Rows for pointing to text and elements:
##########

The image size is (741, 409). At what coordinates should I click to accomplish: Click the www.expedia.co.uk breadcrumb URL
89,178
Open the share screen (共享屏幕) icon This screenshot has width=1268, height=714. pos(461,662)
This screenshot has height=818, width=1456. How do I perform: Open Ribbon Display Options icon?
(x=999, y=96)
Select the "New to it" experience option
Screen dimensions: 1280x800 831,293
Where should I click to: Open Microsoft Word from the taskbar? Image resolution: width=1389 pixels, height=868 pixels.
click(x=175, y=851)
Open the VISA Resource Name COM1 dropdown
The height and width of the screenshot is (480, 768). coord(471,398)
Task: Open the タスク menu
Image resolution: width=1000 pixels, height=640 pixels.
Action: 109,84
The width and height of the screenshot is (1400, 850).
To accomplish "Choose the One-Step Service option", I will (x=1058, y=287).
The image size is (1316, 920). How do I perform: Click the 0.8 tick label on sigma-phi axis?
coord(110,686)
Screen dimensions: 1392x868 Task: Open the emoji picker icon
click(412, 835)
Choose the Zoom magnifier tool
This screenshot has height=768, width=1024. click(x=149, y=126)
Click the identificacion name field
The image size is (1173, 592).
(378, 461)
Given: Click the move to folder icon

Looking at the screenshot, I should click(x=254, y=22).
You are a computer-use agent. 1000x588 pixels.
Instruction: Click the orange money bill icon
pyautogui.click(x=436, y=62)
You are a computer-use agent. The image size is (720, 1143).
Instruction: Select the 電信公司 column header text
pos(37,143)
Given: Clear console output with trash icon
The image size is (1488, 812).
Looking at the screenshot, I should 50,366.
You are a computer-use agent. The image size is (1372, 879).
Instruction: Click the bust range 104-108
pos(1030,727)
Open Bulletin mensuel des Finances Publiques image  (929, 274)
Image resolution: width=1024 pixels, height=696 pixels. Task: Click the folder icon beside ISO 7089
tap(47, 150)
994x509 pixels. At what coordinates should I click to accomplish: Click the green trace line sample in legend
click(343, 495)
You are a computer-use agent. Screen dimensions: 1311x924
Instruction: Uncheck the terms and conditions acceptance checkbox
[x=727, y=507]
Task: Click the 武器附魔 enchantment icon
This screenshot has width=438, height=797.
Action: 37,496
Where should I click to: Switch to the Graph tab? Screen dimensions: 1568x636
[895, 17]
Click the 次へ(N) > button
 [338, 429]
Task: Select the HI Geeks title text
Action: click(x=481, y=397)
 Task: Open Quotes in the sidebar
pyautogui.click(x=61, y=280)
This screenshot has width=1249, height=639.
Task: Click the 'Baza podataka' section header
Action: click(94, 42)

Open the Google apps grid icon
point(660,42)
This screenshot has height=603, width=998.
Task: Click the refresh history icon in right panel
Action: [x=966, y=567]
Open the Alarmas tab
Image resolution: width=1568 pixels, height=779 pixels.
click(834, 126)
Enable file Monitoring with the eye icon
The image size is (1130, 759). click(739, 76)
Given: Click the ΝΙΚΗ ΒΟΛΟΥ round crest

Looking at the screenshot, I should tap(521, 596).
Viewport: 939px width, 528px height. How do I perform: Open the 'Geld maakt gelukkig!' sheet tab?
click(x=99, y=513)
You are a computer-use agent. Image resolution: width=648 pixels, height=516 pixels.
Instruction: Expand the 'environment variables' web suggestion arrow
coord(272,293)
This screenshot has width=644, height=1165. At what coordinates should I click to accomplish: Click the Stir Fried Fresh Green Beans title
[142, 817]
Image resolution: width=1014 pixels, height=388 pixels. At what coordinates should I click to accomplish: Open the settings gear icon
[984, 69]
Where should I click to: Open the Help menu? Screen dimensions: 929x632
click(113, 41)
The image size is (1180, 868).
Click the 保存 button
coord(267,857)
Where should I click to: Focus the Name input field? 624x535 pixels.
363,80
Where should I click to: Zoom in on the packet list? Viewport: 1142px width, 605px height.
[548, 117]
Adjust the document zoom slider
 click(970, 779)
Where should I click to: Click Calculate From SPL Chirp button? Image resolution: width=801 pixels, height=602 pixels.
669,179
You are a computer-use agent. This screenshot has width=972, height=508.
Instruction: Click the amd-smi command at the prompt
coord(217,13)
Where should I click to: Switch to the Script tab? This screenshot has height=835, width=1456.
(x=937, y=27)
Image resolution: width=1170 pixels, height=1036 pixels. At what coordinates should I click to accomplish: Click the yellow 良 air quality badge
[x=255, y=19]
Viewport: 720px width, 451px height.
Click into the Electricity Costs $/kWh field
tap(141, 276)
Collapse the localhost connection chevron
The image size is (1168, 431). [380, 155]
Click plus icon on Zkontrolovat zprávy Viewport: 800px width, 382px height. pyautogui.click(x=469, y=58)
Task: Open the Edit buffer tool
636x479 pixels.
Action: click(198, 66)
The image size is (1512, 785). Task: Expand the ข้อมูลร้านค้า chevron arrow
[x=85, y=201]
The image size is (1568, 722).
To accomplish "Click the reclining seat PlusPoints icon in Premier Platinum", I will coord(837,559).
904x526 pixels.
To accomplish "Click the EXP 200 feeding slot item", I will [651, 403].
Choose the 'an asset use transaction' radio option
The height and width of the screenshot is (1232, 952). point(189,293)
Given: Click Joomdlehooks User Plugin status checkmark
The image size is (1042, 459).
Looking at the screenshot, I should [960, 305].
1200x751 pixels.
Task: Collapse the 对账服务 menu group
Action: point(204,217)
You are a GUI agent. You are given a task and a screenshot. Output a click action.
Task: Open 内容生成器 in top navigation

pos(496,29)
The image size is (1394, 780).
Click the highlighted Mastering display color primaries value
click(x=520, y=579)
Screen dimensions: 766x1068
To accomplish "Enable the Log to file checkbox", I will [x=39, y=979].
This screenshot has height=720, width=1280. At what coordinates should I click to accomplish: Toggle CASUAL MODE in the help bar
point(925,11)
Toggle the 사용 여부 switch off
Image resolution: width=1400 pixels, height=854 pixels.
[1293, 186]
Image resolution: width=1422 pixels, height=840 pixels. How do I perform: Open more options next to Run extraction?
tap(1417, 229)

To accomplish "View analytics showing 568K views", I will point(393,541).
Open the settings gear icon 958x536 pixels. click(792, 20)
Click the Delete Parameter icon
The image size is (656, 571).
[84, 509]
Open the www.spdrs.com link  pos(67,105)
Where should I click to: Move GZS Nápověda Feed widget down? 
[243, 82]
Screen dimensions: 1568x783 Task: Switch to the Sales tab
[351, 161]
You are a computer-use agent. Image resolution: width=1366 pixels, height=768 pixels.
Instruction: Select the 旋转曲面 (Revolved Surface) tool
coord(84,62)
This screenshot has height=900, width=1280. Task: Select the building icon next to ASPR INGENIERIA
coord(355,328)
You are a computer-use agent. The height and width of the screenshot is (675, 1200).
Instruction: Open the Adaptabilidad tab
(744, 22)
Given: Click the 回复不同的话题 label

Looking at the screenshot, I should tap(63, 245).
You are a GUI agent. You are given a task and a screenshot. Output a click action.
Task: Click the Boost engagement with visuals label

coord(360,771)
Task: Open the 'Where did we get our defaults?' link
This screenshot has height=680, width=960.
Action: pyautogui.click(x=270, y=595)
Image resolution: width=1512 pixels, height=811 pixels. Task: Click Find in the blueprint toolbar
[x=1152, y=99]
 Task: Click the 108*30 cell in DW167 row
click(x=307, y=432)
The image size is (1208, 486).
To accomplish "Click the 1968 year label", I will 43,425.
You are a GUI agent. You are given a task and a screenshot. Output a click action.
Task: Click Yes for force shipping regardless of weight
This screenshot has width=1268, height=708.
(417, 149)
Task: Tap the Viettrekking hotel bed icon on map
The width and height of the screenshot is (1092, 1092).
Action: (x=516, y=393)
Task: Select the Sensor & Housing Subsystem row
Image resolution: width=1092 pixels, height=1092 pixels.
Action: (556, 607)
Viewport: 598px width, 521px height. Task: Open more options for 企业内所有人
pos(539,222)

##########

WORK TO DO: Rewrite the lines between the one holding "Click plus icon" and the one holding "I will coord(837,559).", inclusive, replacing "buffer" with "history" and leaving everything else unchanged.

RESULT OF THE TASK:
Click plus icon on Zkontrolovat zprávy Viewport: 800px width, 382px height. pyautogui.click(x=469, y=58)
Task: Open the Edit history tool
636x479 pixels.
Action: click(198, 66)
The image size is (1512, 785). Task: Expand the ข้อมูลร้านค้า chevron arrow
[x=85, y=201]
The image size is (1568, 722).
To accomplish "Click the reclining seat PlusPoints icon in Premier Platinum", I will coord(837,559).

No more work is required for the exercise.